Anche nella lontana Oceania i prezzi dell’energia hanno subito un’enorme impennata nell’ultimo anno. Come ovunque, le cause non sono solo le tensioni sulle materie energetiche (e altro) innescate dalla guerra in Ucraina, ma dipendono anche dalla riduzione delle disponibilità logistiche nei trasporti, nelle manutenzioni e negli investimenti verificatesi durante il periodo Covid e la ripresa della domanda alla fine dell’emergenza più forte. Naturalmente, a far da cappello a tutto questo è importante non dimenticare l’enorme e incontrollata speculazione finanziaria su tutte le materie prime.

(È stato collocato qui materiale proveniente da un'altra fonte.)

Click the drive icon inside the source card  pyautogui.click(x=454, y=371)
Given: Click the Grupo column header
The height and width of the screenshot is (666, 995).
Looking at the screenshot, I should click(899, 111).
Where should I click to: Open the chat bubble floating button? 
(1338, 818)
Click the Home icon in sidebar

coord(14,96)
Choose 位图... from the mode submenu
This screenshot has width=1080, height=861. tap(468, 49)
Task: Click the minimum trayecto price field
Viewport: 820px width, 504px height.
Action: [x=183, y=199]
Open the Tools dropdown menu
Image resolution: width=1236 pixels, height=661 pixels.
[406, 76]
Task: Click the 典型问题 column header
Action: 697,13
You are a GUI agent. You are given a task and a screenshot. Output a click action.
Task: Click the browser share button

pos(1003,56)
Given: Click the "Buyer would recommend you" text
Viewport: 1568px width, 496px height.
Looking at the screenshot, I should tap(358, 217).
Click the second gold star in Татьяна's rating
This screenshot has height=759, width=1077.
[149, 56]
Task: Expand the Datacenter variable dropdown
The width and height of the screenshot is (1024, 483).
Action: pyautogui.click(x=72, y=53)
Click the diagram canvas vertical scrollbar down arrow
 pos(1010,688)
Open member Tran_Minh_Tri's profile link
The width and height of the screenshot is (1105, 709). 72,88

Ebbene, proprio per cercare di proteggere industrie e consumatori, a metà giugno l’Australian Energy Market Operator decise di imporre sui prezzi all’ingrosso dell’elettricità un tetto di 300 dollari australiani (uguale a 200 dollari americani) per megawattora. L’Australia è il più grande esportatore mondiale di gas liquefatto e le sue esportazioni riguardano circa tre quarti di tutta la produzione locale. I suoi clienti principali sono, nell’ordine, il Giappone, la Cina, la Corea del Sud, il Vietnam e solo dopo viene il mercato interno. I locali produttori di gas e i relativi grossisti sono tutti soggetti privati e di fronte all’imposizione dell’Authority la loro risposta fu che il prezzo di break-even per la produzione di energia elettrica (in gran parte originata da turbine a gas) era di 400 dollari australiani. Era quindi impossibile per loro, a loro stesso giudizio, aderire a un prezzo giudicato inaccettabile. Il governo cercò di rispondere con un ricatto: o i produttori si adattavano al prezzo imposto oppure Canberra avrebbe deciso, alternativamente, per la nazionalizzazione o per il blocco delle esportazioni. Il risultato di quel braccio di ferro, tutto interno al Paese sovrano, fu che in tutta l’Australia si creò uno shortage di energia elettrica e l’Authority dovette prendere il controllo direttamente della rete di distribuzione per almeno una settimana. Tuttavia, il governo non se la sentì di procedere alle nazionalizzazioni e, ancora meno, di bloccare le esportazioni. La maggior parte dell’export australiano di gas riguarda contratti a lungo termine e un blocco in quella direzione avrebbe intaccato l’affidabilità dell’Australia come fornitore e rischiato pesanti penali imposte dai clienti. La fissazione artificiale di un prezzo massimo ha quindi richiesto un qualche ripensamento e una negoziazione con i produttori.
Se tutto ciò è avvenuto in Australia, ove i produttori erano soltanto nazionali, sarebbe certo doveroso per i ministri europei valutare tutte le possibili conseguenze con estrema attenzione qualora decidessero di continuare sulla strada della fissazione di un prezzo massimo nell’acquisto del gas in arrivo nel continente.

* Già deputato, è analista geopolitico ed esperto di relazioni e commercio internazionali.